## ACTION ITEM
Restate, word for word and with no pictures, the stretch of lines in the data below that begins at the line with "The width and" and ends at the line with "Screen dimensions: 488x176", inclusive.

## DATA SUPPLIED
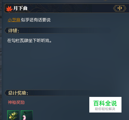
Task: Click the left arrow bracket of 中 badge
Action: [115, 8]
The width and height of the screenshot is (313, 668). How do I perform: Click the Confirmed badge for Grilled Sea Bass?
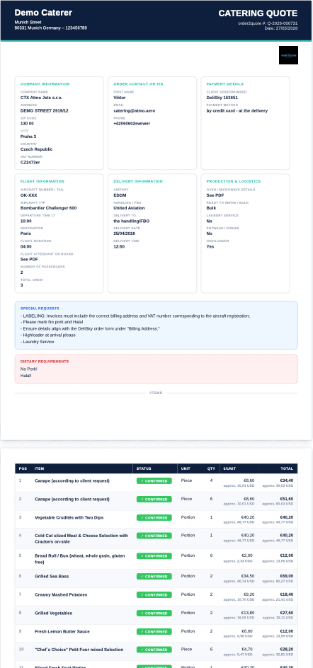coord(154,577)
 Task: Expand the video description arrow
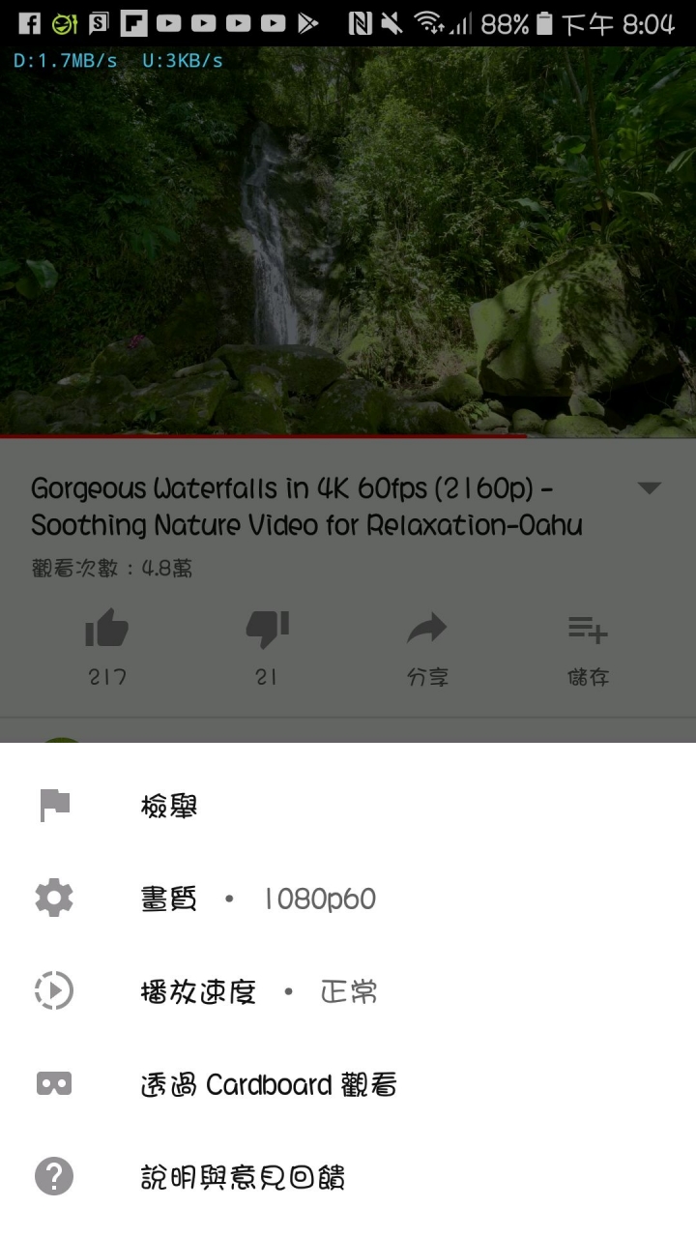pos(650,488)
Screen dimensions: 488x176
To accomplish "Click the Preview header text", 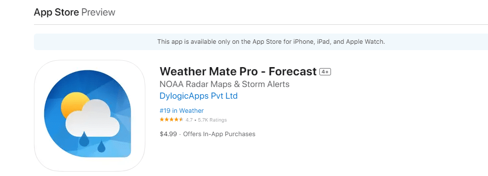I will point(98,12).
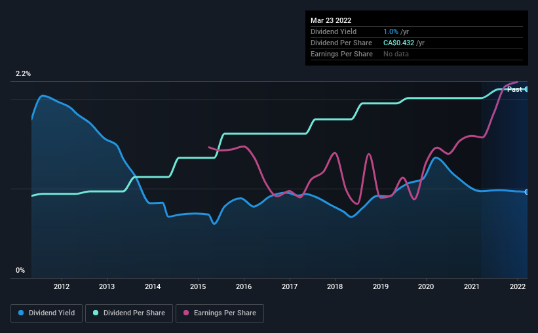This screenshot has width=538, height=333.
Task: Click the Past label on the chart
Action: [514, 89]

## WRITTEN ANSWER
The width and height of the screenshot is (313, 668). How do I perform: Click the Confirmed badge for Grilled Sea Bass?
coord(154,577)
 Task: Expand the video description arrow
pos(650,488)
Screen dimensions: 488x176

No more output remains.